Enable bcache on RaspberryPi 4 4G node ✔️

xopok · July 20, 2020, 9:28pm

TL;DR; The process is fairly straightforward if you’re comfortable with the linux command line and the end result is fantastic!

My setup:

Raspberry pi 4 4GB;
8TB HDD connected to one of Pi’s USB3 port;
old OCZ Vertex2 120G SSD connected to the second USB3 port.

A few months ago I placed large database files orders.db and pieceinfo.db onto the SSD and --mount'ed them in the docker run command. It helped a bit with the HDD random reads but the initial and periodic disk scans are now the most annoying issue that I wanted to address.
Here’s the last month of disk activity (note I haven’t restarted the node before yesterday). Green lines are reads, red are writes, thin lines are IOPS (left axis), bold lines are throughput (right axis):

bcache

Even though bcache was merged into the linux kernel mainline many years ago, Raspbian specifically excluded it from their kernels (not even as a loadable module!) and I previously failed with all my attempts to compile bcache separately and insert it into the existing kernel. And I shelved this idea for a few months.

Until today.

To enable the bcache I built the kernel. Fortunately this procedure is fairly straightforward and is well described. In the .config file I set:

CONFIG_BCACHE=y
CONFIG_DM_CRYPT=y. For some reason without this change I couldn’t mount my encrypted partition even though both the stock and my modified kernels had this flag set to =m. I believe it’s safe to leave it as is if you don’t have any dmcrypt devices.

On the Raspberry Pi itself the build took ~one hour (there’s an option to cross-compile).

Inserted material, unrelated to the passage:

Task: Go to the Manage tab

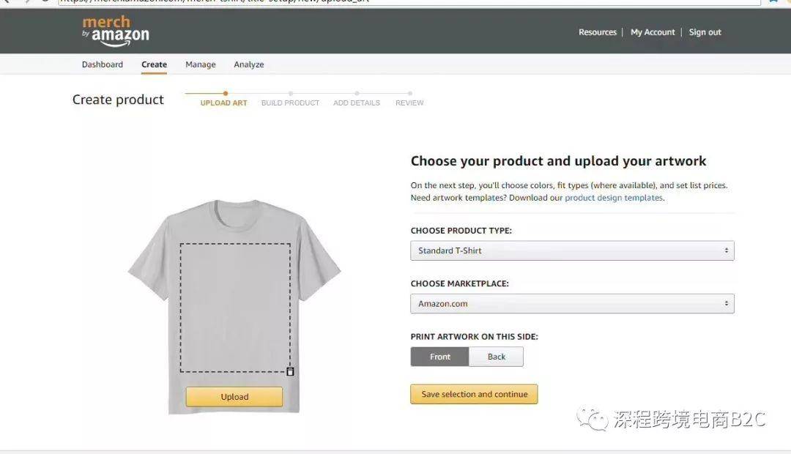Action: pos(200,64)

Make, install, reboot into the new kernel, yay.

Fortunately I had my disk partitioned in a way that the bcache's superblock was already placed before the main filesystem so all I needed was to delete the old partition, create a new one with fdisk and update the /etc/fstab. If not you’ll need to free up 8KiB before the partition to perform this trick.

I allocated 16GiB of the SSD for the cache and after the warmup only 25% of it is used.

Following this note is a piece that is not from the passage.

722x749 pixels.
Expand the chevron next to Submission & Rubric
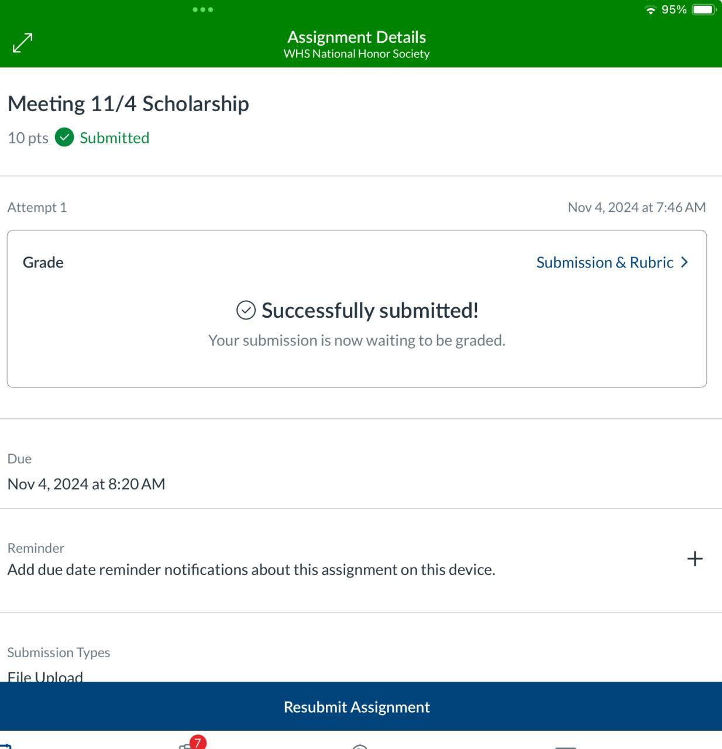[685, 262]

One important tweak: set the /sys/block/bcache0/bcache/sequential_cutoff to something like 64KiB. The default is 4MiB which is larger than the storj piece size, however we want it to be smaller than that to let the HDD serve pieces but large enough to accommodate filesystem directories.

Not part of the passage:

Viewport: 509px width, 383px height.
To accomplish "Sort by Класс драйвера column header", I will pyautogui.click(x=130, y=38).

This is how the last day of disk activity looks like:

During the process of pieces enumeration which is done at the node start the HDD used to sustain 200-300 IOPS while reading 6-7 MB/s or so. Now the SSD sustains 2500-3000 IOPS while reading 60-70 MB/s. In complete silence

After all setups I moved all the database files back to the HDD and let the bcache do its job.

articulateape · July 25, 2020, 4:57pm

Sorry but my knowledge of this is limited, but what does this do? I have a R Pi 4, is this a recommended course?

andrew2.hart · July 25, 2020, 5:38pm

It uses an extra solid state disk to optimise writes and cache reads to a slower hard drive.

It’s not needed but is cool

xopok · July 25, 2020, 6:24pm

As @andrew2.hart answered, it’s an SSD cache for the spinning disk.

I’m deliberately not using it to cache writes because:

Massive random reads were my main pain point.
If SSD fails, I’m not losing data.

Eioz · October 24, 2022, 2:17pm

Hi @xopok i would like to setup bcache on amd64 debian 11, as for today could you tell me what is your cache used ratio with 8TB HDD ? I would like to setup bcache in writeback mode with mdadm devices, you can see my post here : Setup Bcache on Debian 11 amd64 with mdadm devices.
Thanks